SSH has a client/server
architecture,
as shown in
Figure 1-1. An SSH
server program, typically installed and run by a
system administrator, accepts or rejects incoming connections to its
host computer. Users then run SSH
client
programs, typically on other computers, to make requests of the SSH
server, such as "Please log me in," "Please send me
a file," or "Please execute this command." All
communications between clients and servers are securely encrypted and
protected from modification.
Figure 1-1. SSH architecture
Our description is simplified but should give you a general idea of
what SSH does. We'll go into depth later. For now, just
remember that SSH clients communicate with SSH servers over encrypted
network connections.
An SSH-based product might include clients, servers, or both.
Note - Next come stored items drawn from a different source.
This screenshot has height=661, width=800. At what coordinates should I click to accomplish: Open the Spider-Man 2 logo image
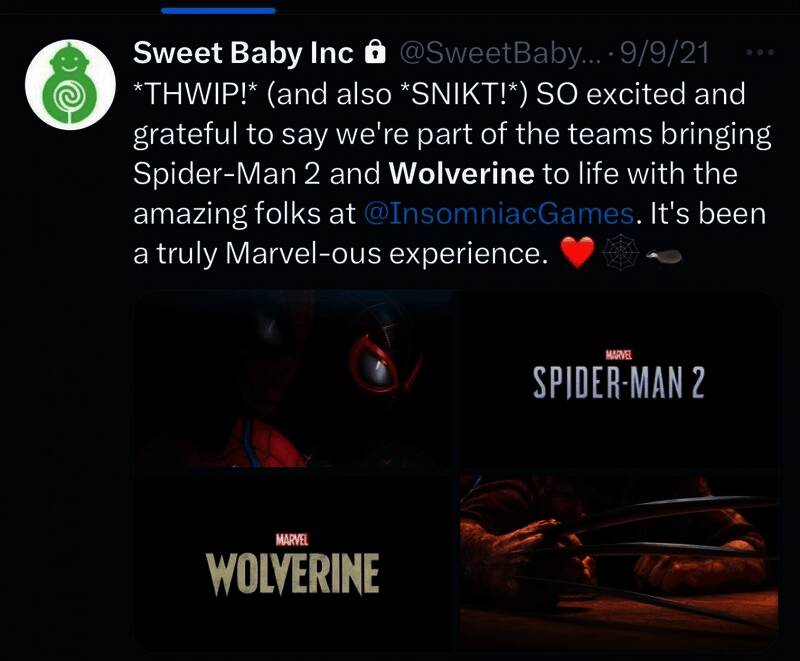619,379
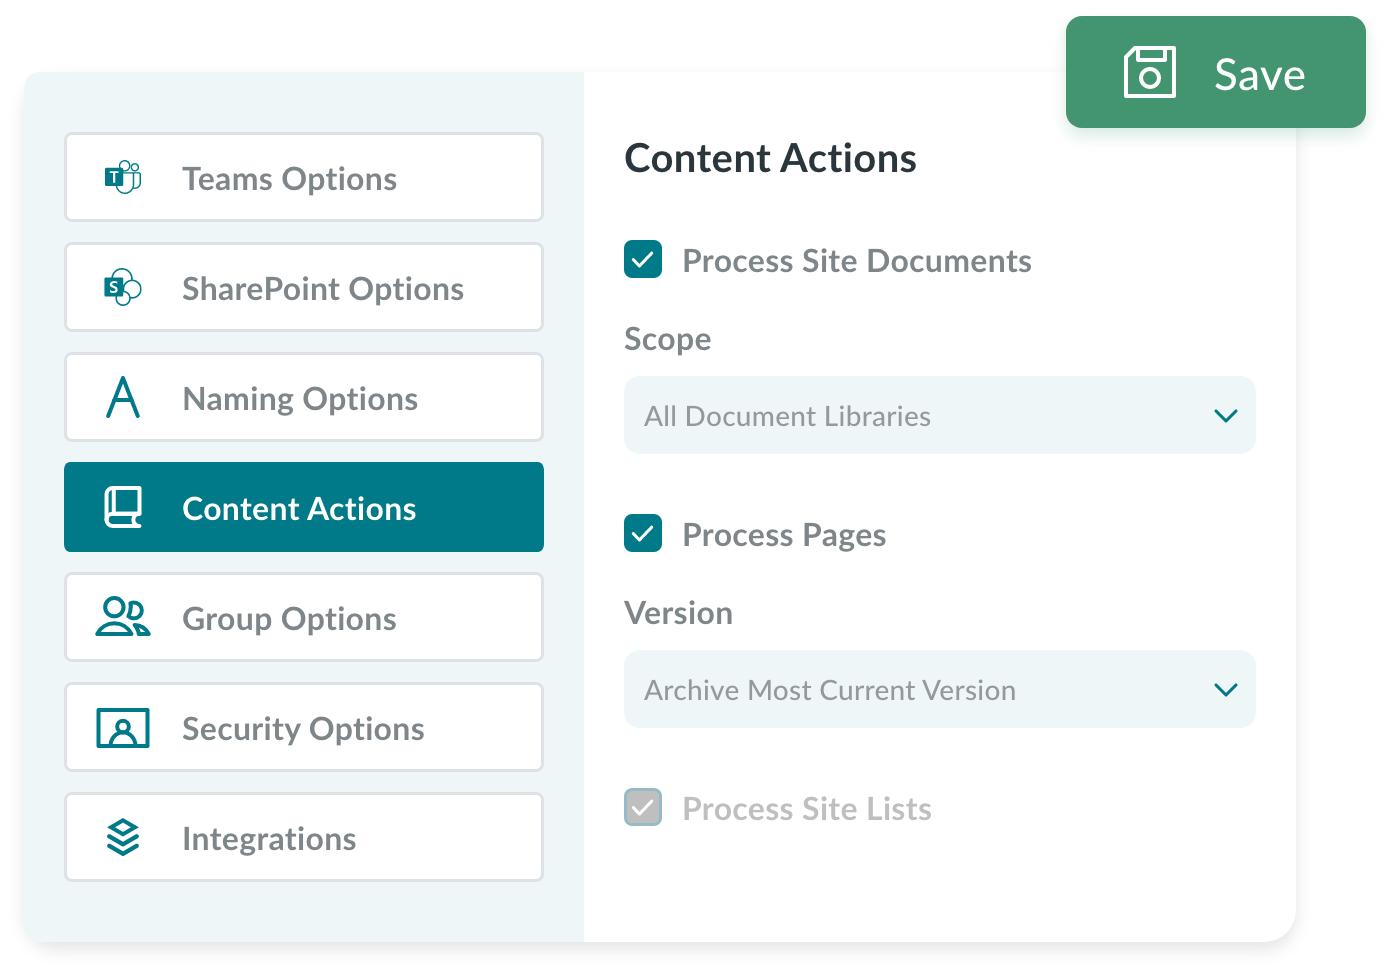
Task: Click the Naming Options letter A icon
Action: tap(122, 397)
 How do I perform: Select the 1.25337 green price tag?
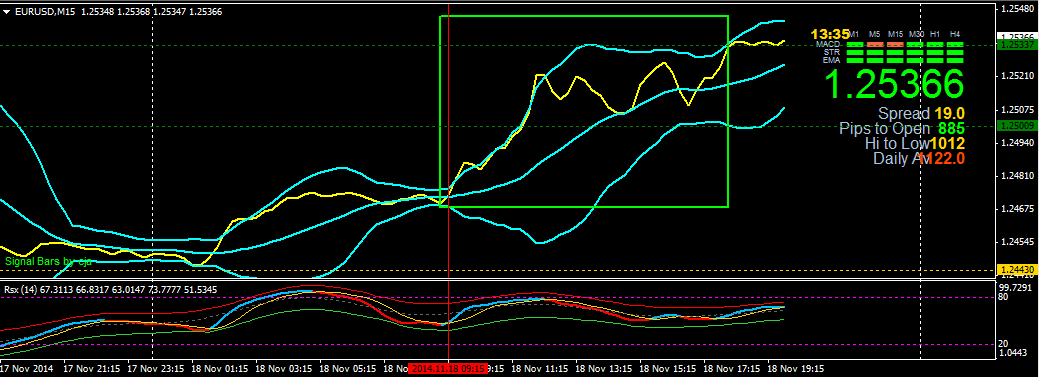pos(1015,44)
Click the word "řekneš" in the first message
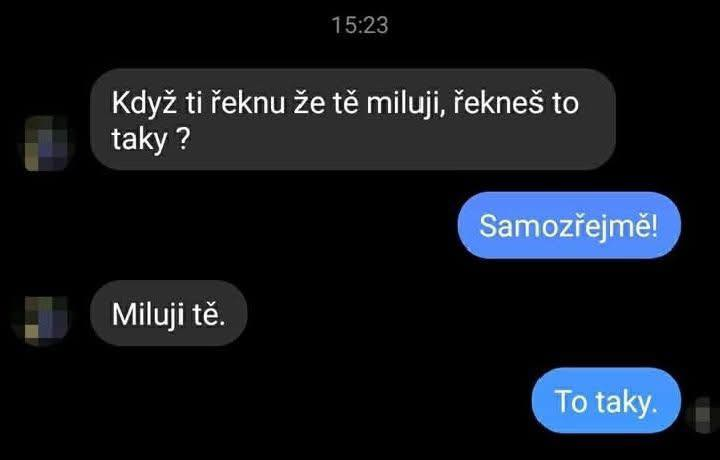 pos(499,102)
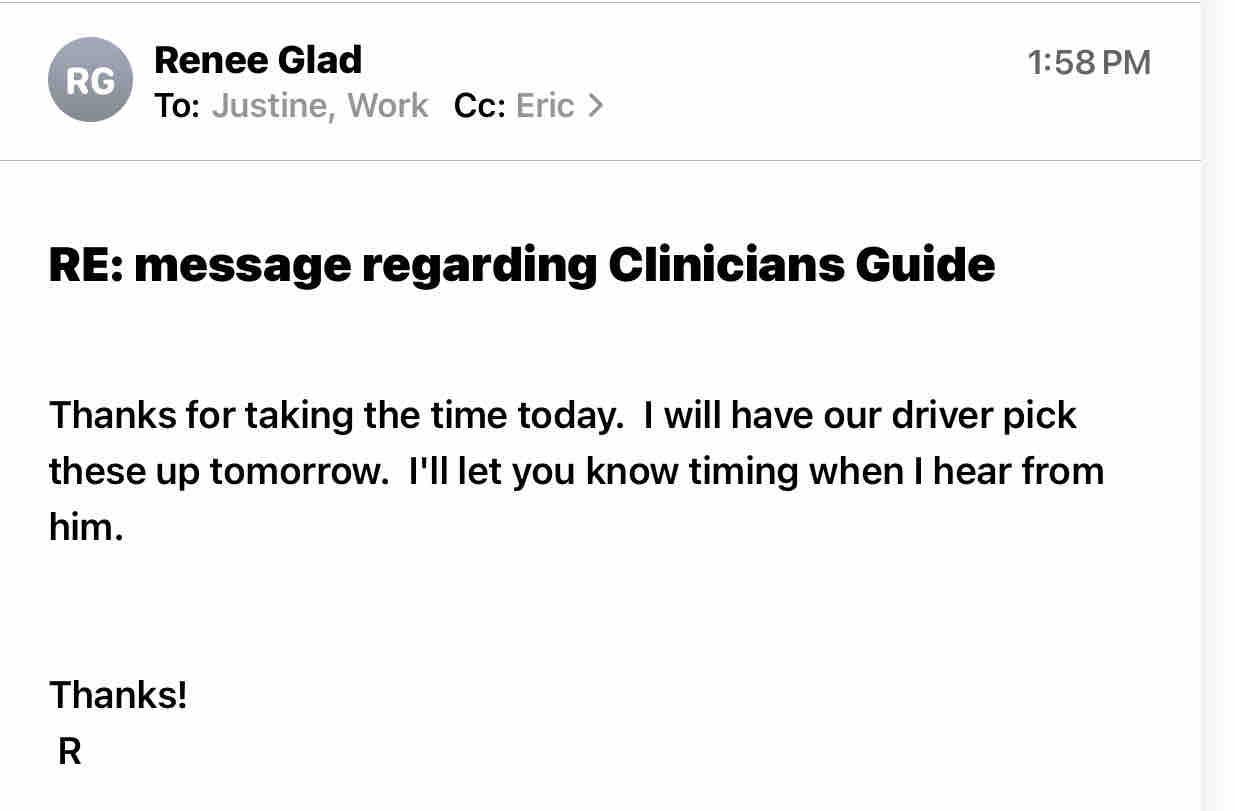Click the Cc: label in header
1235x811 pixels.
click(479, 106)
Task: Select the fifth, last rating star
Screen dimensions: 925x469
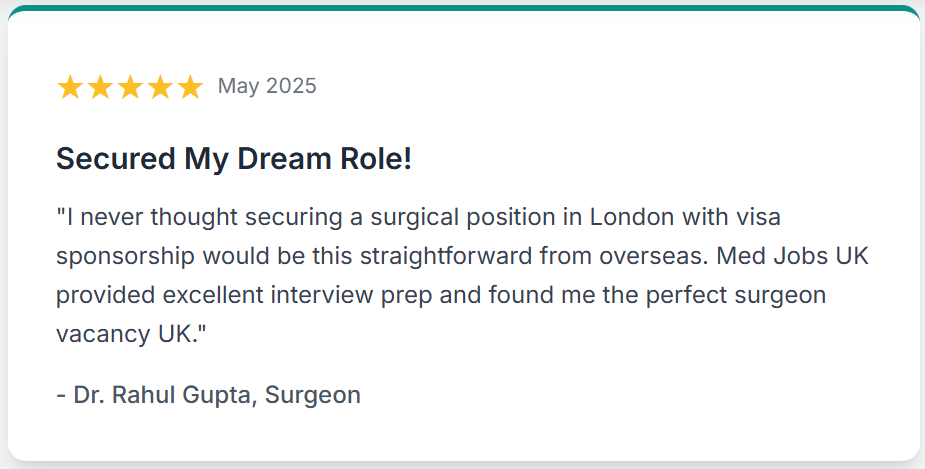Action: [190, 87]
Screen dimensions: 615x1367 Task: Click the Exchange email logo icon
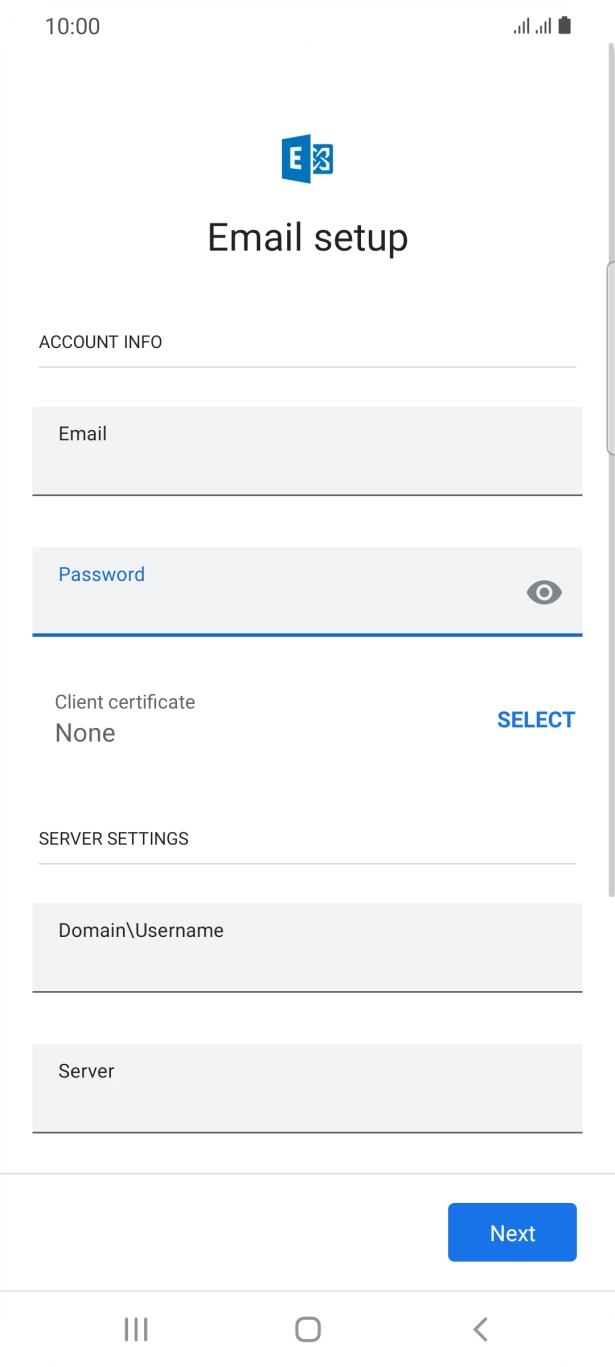(307, 157)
Unix
products generally contain both clients and servers; those on other
platforms are usually just clients, though Windows-based servers are
beginning to appear.
If you're a Unix user, think of SSH as a secure form of the
Unix r-commands:
rsh (remote shell),
rlogin (remote login), and
rcp
(remote copy). In fact, the original SSH for Unix includes the
similarly named commands
ssh,
scp, and
slogin as secure,
drop-in replacements for the r-commands. Yes, you can finally get rid
of those insecure
.rhosts and
hosts.equiv files! (Though SSH can work with
them as well, if you like.) If you're still using the
r-commands, switch to SSH immediately: the learning curve is small,
and security is far better.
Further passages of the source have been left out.